A Common Economic Language for Development
Transportation and land-use agencies often don't work with the same data as economic development offices. A new tool aims to bridge that gap.
In an age of data and disruption, cities and regions need modern tools to visualize how their economies operate across their landscapes. That reality was made quite clear during the recent Amazon HQ2 sweepstakes, in which the company defined a region's competiveness not just by its traditional economic assets, such as tech talent, but also by how well transit connectivity and neighborhood livability created a platform for long-run economic growth.
The problem is that most transportation and land-use agencies struggle to frame their decisions through an economic lens. The de facto standard is that those agencies measure such items as travel volumes and acres of developable land, while leaving questions such as where income inequality may be growing or where high-tech firms have begun to cluster to economic development offices. This narrow approach creates a major weakness: If transportation and land-use staff don't have a way to translate economic values into their operational DNA, how can we ever expect to build the kind of places we all want to live in?
One way to bridge this data gap is to build new tools that create a common language. Call it a Rosetta Stone between economic development professionals and their peers in land use and infrastructure.
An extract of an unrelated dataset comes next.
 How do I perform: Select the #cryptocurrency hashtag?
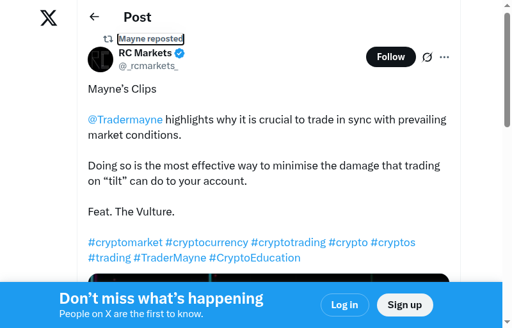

Over the past 18 months, the Brookings Institution's Metropolitan Policy Program and Metro, the regional government and planning organization serving greater Portland, Ore., set out to build such a translational tool. The result is the country's first Economic Value Atlas (EVA), which uses mapping technology to simultaneously evaluate economic, social and land-use conditions at the neighborhood scale and relate them to metropolitan trends. It's a solution that could scale to any metropolitan area.
It's not hard to see how land-use and transportation decisions impact economic competiveness. Domestic and global trade connections are essential to allow industries to grow. Commuting choices and local walkability help attract new talent to a region. A range of housing types is essential to hedge against displacement and discrimination. Sustainable urban design better positions a region to withstand threats from climate change. And history tells us that getting these decisions wrong can have detrimental effects, from promoting decay in the urban core to spatial mismatch on the periphery.
Not only are our policy frameworks not designed for that kind of multidisciplinary thinking, but they also fail to leverage impressive new data capabilities. The country has never had a better feel for how metropolitan economic performance compares across places. Economic data at the neighborhood scale is also richer than ever, whether through federal sources such as the Census Bureau or private providers such as real-estate firms.
By providing a common mapping platform that is available to the public and can make calculations in seconds, the EVA creates a common economic language to inform local conversations. And we're just now beginning to see what's possible.
For example, the EVA can manage questions around the rise of e-commerce and where to put all those new warehouses. By stacking three critical variables at once -- freight market connectivity, labor access and developable industrial land -- the EVA map of Portland revealed hotspots especially attuned to warehousing's needs. What amazed us is that the EVA pinpointed the exact neighborhood where Amazon ended up building its Portland facility: a logistics- and land-rich area with easy access for entry-level workers.
Or let's consider gentrification, which is a major issue in Portland's central-city neighborhoods. We decided to stack five variables: rental housing affordability, housing construction, walkability, median income growth and high non-white populations. Not only did the map reveal where gentrification may have already occurred but it also revealed diverse, livable places that, due to housing construction and rising incomes, could soon price certain groups out.
These maps are intriguing, but what's most exciting is how the tool's outputs can impact local decision-making. Consider, for example, the landmark affordable-housing bond measure approved by the Portland region's voters last year. A tool like the EVA can help Metro target funding by geographies, populations and community needs. Similarly, as the region evaluates where a future transportation funding measure should invest its precious capital, the EVA can help policymakers better understand and communicate which investments provide which benefits. That kind of economic accountability can help build public trust.
We can no longer afford the outdated model of making decisions in silos and behind closed doors. Fortunately, we have new data and planning capabilities to meet not only today's challenges but also those of the coming decades. Tools like the EVA are just the beginning.